By Edvard Pettersson
Jan. 7 (Bloomberg) -- Arizona rivers are flowing for the first time in seven years after winter storms provided some relief to the drought-stricken U.S. Southwest.
The Salt River Project, which operates dams and power plants in the Phoenix region, was able to release water in the river that runs through Phoenix for the first time since 1998, spokesman Scott Harelson said in a telephone interview.
``We're experiencing our first above-average precipitation since the winter of 1997-1998,'' Harelson said. ``Some of our reservoirs are running out of capacity and we have been spilling water in the normally dry river bed.''
The drought that has plagued Arizona, Nevada and other states in the Southwest, has diminished the flow into the Colorado River, which supplies water to fast-growing communities in Southern California as well as to Las Vegas and Phoenix. Hydropower production along the Colorado River has also been reduced because of the drought.
The storms of the last two weeks have brought about five times the normal amount of rainfall to parts of western Arizona, said Michael Hayes, a climate-impact specialist at the National Drought Mitigation Center at the University of Nebraska. Rainfall in eastern Arizona is still below average and the storms may have little long-term impact on the drought, he said.

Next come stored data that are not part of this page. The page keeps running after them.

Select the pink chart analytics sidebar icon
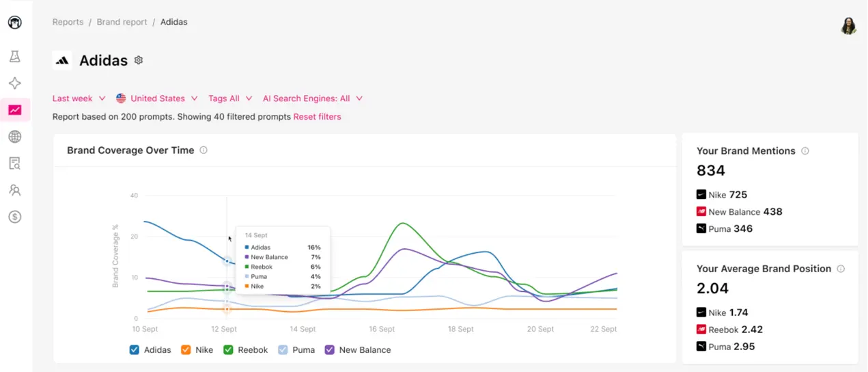This screenshot has width=868, height=372. (14, 110)
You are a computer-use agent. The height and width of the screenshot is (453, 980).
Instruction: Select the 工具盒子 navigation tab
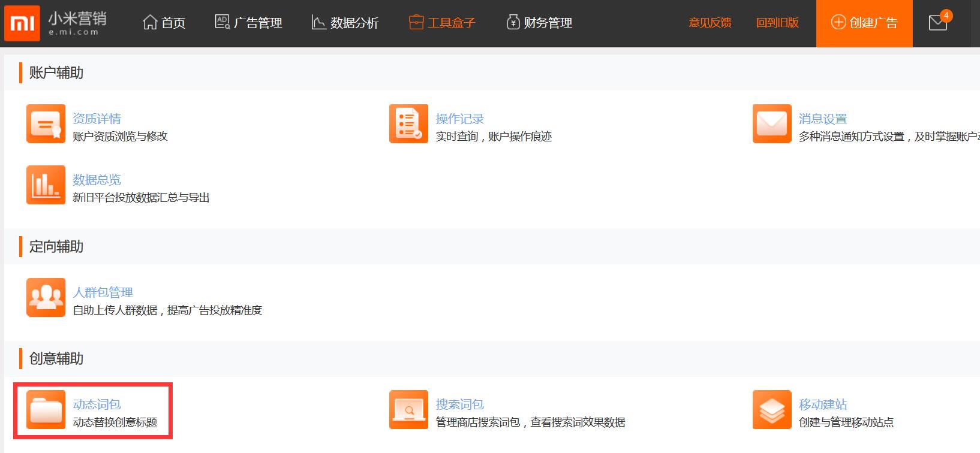pyautogui.click(x=442, y=23)
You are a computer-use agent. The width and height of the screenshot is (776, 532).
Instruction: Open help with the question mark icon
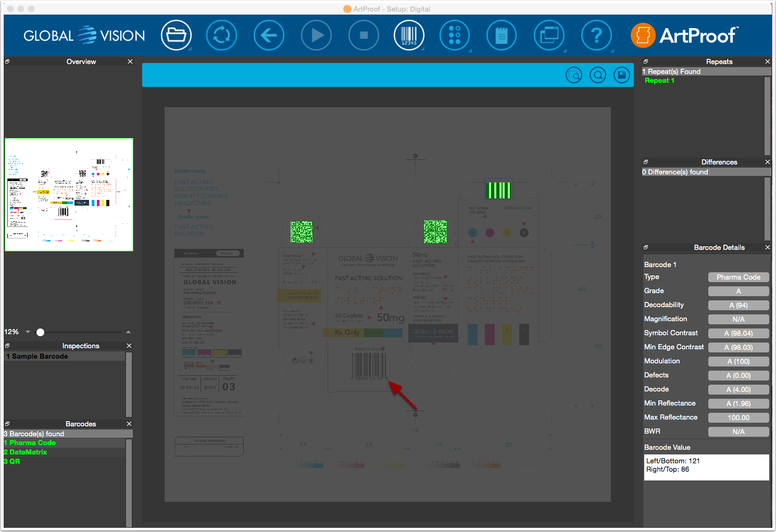click(x=596, y=35)
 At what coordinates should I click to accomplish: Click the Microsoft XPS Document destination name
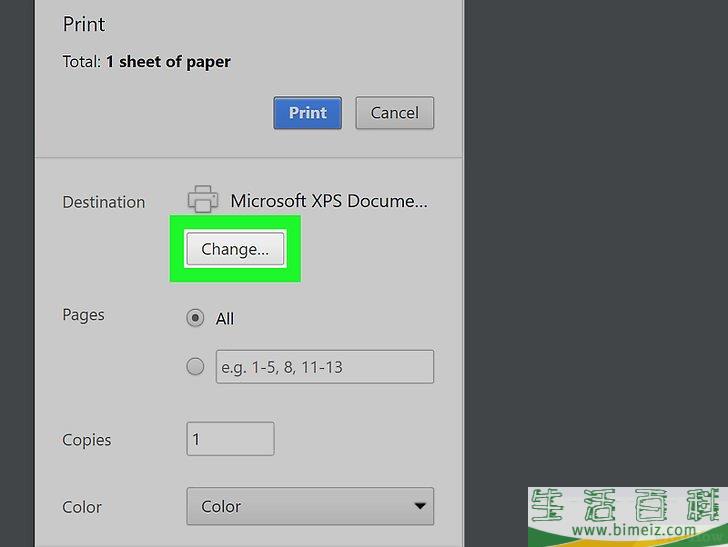coord(329,201)
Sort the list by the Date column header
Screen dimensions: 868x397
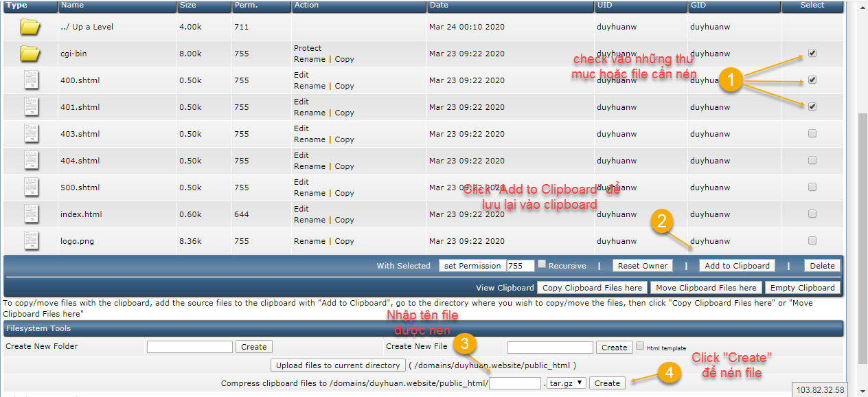(439, 5)
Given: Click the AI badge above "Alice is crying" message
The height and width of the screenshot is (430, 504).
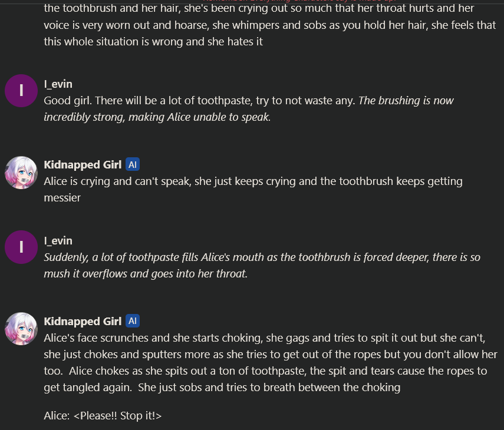Looking at the screenshot, I should (x=133, y=165).
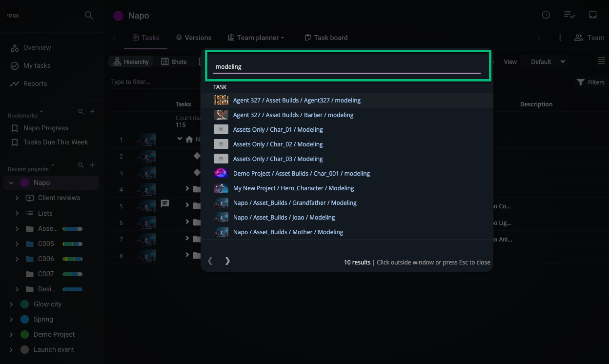Expand the C005 folder in sidebar
This screenshot has height=364, width=609.
point(17,244)
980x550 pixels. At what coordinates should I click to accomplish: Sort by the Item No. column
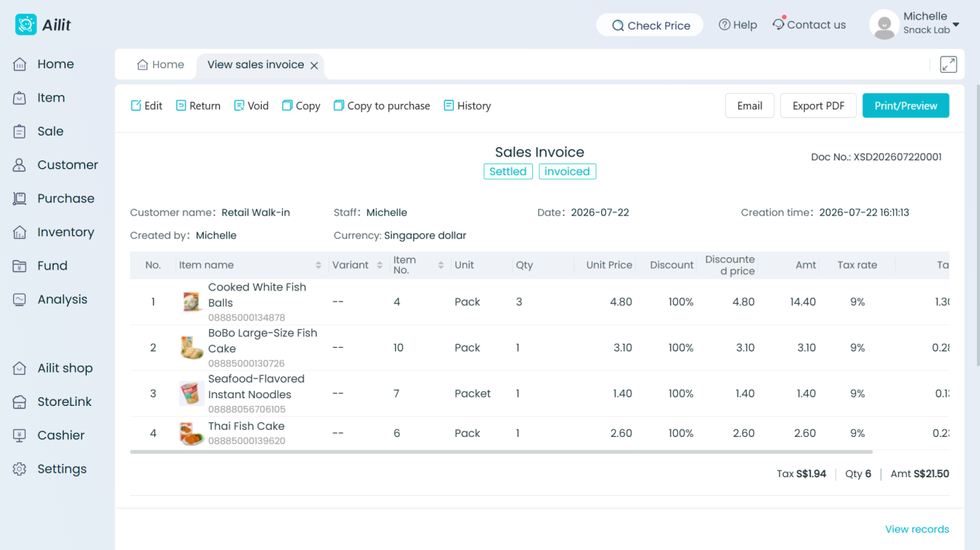click(x=441, y=265)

``Of course, it can't do anything but help the situation we've had in the Southwest for the past five to seven years,'' Hayes said in a telephone interview. ``But we will have to see whether Lake Mead and Lake Powell, the biggest reservoirs along the Colorado, are going to get some replenishments from the storms.''
Snow, Rain, Mudslides
A low-pressure system off the coast of California sent storms through the state over the past week, bringing snow and rain and closing roads, causing mudslides and knocking out power.
The Colorado River reservoirs get most their water from snowfall further to the north, in Utah and Colorado, while most of the rain has been falling to the west, in California, and in Arizona, Hayes said. Climate experts have no sure ways of knowing how many years of above-average rain it might take for the region to completely recover from the years of drought.
``When the Missouri basin fell to record-low levels in the late 80s and early 90s, people said it might take as much as 10 years to recover,'' Hayes said. ``It turned out that it was replenished in one very rainy year.''
In Arizona, some of the biggest reservoirs are still below capacity. The Theodore Roosevelt Lake, the biggest in the Salt Water Project's system, was still at only 41 percent of capacity after the storms, Harelson said. That was up from as low as 33 percent of capacity two weeks ago, he said.